"It was the best of times, it was the worst of times.
"Mahathir is PM. There's disunity in the nation. People are wary of their future and the economy.
"I'm chugging beers while listening to the Blues Gang sing 'Apo Nak Di Kato' live.
"In 1989 as it is in 2019."
– An astute Twitter post
COMMENT | Merdeka this year is especially disheartening. You would think that the way Pakatan Harapan political operatives talk about this “New Malaysia”, they would have something to show for it.
Finance Minister Lim Guan Eng talks about how the greatest challenge facing the Harapan government is the lies and slander perpetuated by its opponents.
“The people have nothing to gain by following those who preach national division through racial and religious extremism,“ he proclaimed while ignoring the reality that the biggest proponents of race and religion-based dialectic is the party with the smallest numbers but which control the levers of power enabled by non-Malay powerbrokers who just want to hold on to power.
Seriously, these kind of lies and slander rhetoric are the stratagems Harapan used when they were the opposition in all its incarnations.

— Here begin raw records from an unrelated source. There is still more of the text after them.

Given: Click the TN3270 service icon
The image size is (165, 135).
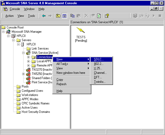Looking at the screenshot, I should 29,70.
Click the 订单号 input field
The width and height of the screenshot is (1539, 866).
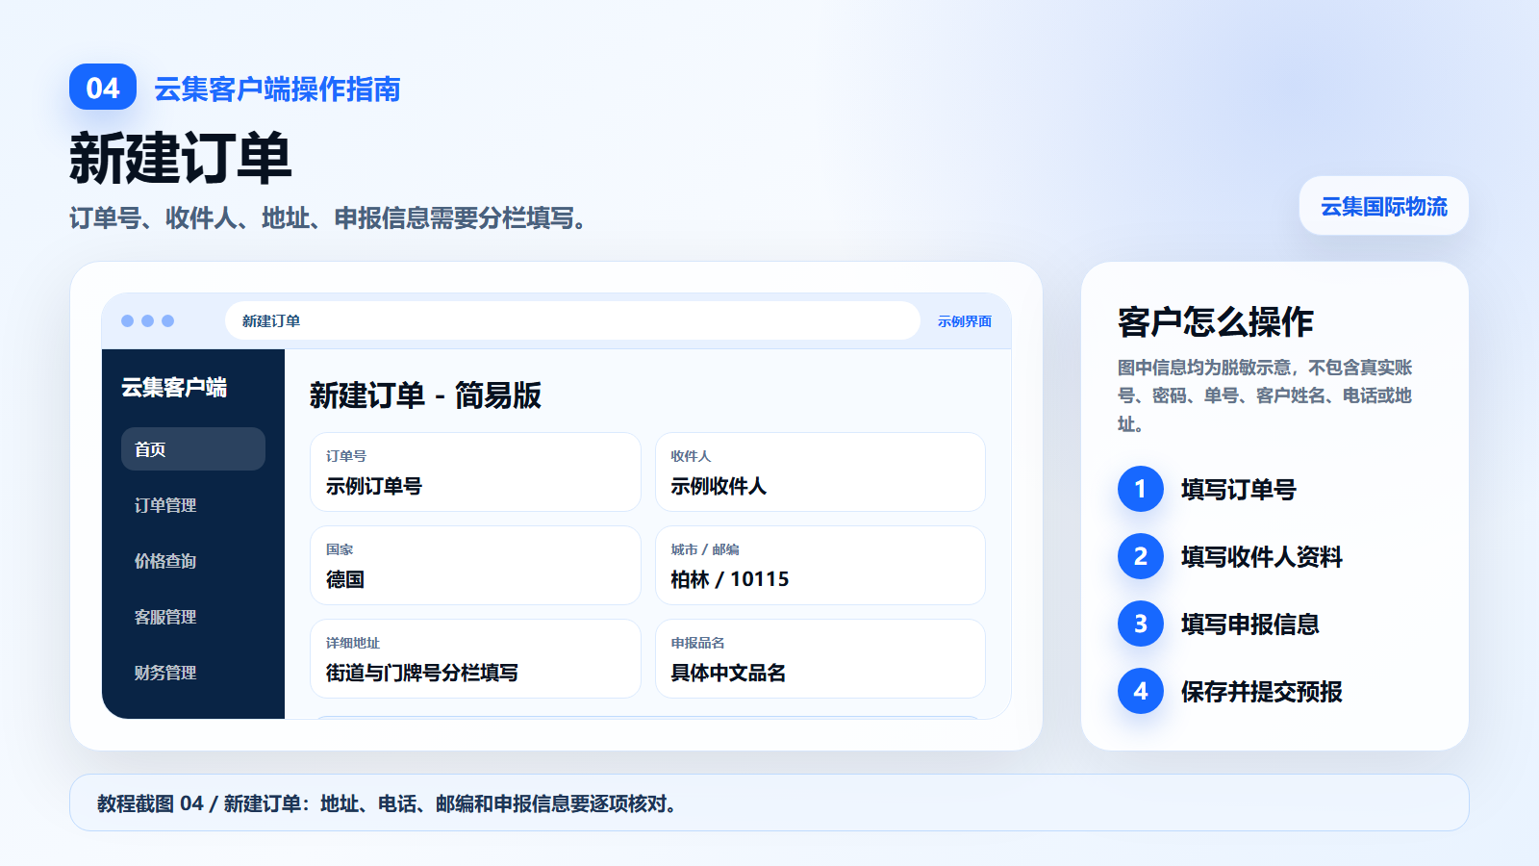point(475,472)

Move on. The greatest obstacle to a "New Malaysia" is the reality that Harapan political operatives lack the will, imagination and the cojones to carry out the reforms that they promised their base would “save Malaysia”.
Contrast Lim’s Merdeka message with that of PSM leader S Arutchelvan’s piece on wage inequality. What I like about the piece is that it is about the rakyat or at least that demographic of the rakyat which nobody seems interested in. It was not about maintaining political power but rather about how a certain section of Malaysians live. We often forget about that. If this isn't a great way to acknowledge Merdeka, I do not know what is...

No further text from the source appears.